5. Fine Positive Space Features Performance
Evaluate based on the quality of deposition composing the spires:
- Assign the print a “1” if the spires did not compile due to extruder jam/lack of material flow.
- Assign the print a “2” if the spires compiled but are densely connected by strands of material.
- Assign the print a “3” if the spires compiled and there are some connecting strands but the main deviation from target geometry is due to volume flow issues (under- or over-extrusion).
- Assign the print a “4” if the spires compiled, there are no connecting strands, but there are volume flow issues.
- Assign the print a “5” if the spires compiled and there are no connecting strands and no stepping or ridging due to volume flow issues.
6. Mechanical Resonance in XY
This test evaluates both resonance in the XY gantry, deposition control during linear extrusions, and deposition control at layer changes. As resonance is difficult to measure quantitatively, this is a binary test.
- If there is any rippling at the corners or at the midpoint of the print wall with the inset, assign the print a “fail” value of “0”.
- If there is no rippling, assign the print a “pass” value of “2”.

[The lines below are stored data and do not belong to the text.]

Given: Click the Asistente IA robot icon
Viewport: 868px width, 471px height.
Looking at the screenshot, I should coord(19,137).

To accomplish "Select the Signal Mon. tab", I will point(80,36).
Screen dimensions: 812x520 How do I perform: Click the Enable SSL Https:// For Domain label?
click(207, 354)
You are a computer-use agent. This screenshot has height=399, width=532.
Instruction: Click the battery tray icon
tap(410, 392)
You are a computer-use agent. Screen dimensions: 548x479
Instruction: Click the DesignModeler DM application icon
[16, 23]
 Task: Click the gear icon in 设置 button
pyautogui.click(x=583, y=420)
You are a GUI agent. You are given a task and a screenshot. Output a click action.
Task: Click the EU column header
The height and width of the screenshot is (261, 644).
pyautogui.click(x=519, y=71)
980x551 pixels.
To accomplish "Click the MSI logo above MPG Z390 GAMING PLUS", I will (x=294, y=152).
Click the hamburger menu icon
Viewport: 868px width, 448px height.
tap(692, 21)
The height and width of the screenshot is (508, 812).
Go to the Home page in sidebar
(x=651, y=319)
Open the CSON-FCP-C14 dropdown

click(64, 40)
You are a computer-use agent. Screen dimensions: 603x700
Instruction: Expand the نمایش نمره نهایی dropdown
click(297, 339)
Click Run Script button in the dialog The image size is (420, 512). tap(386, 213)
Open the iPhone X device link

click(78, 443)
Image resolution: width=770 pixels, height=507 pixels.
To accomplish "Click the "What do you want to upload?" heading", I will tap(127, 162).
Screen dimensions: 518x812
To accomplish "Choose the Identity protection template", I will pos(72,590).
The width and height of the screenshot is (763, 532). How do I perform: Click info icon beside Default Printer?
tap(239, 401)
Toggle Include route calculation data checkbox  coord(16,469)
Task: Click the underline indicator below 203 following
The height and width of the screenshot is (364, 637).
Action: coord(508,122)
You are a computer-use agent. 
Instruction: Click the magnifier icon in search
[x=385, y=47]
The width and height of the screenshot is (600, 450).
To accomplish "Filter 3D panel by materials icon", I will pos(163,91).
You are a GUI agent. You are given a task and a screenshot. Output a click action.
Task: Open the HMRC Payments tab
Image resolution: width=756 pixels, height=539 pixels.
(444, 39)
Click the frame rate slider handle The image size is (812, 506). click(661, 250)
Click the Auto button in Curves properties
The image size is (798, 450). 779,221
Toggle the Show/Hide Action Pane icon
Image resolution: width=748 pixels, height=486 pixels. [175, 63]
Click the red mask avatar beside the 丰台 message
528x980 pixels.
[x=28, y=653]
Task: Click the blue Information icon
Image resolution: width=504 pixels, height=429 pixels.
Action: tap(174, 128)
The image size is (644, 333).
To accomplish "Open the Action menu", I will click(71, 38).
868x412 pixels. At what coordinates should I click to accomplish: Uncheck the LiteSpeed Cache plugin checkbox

While expressly designed for evaluating resonance, the print can also be used to evaluate deposition control in a more qualitative manner (inconsistent extrusion width, standing wave effects).
7. Mechanical Resonance in Z
This test exposes resonance in the Z axis if present and is subject to a binary evaluation.
When illuminated from above, if there is a noticeable loss of layer registration in the top half of the print, manifesting as horizontal ridging, assign the print a “fail” value of “0”.
If there is no loss of layer registration with increasing Z height, assign the print a “pass” value of “2”. In addition to evaluating Z resonance and layer registration, this print can expose misalignment in the Z-axis if there are consistent ridges of the same pitch as the leadscrew.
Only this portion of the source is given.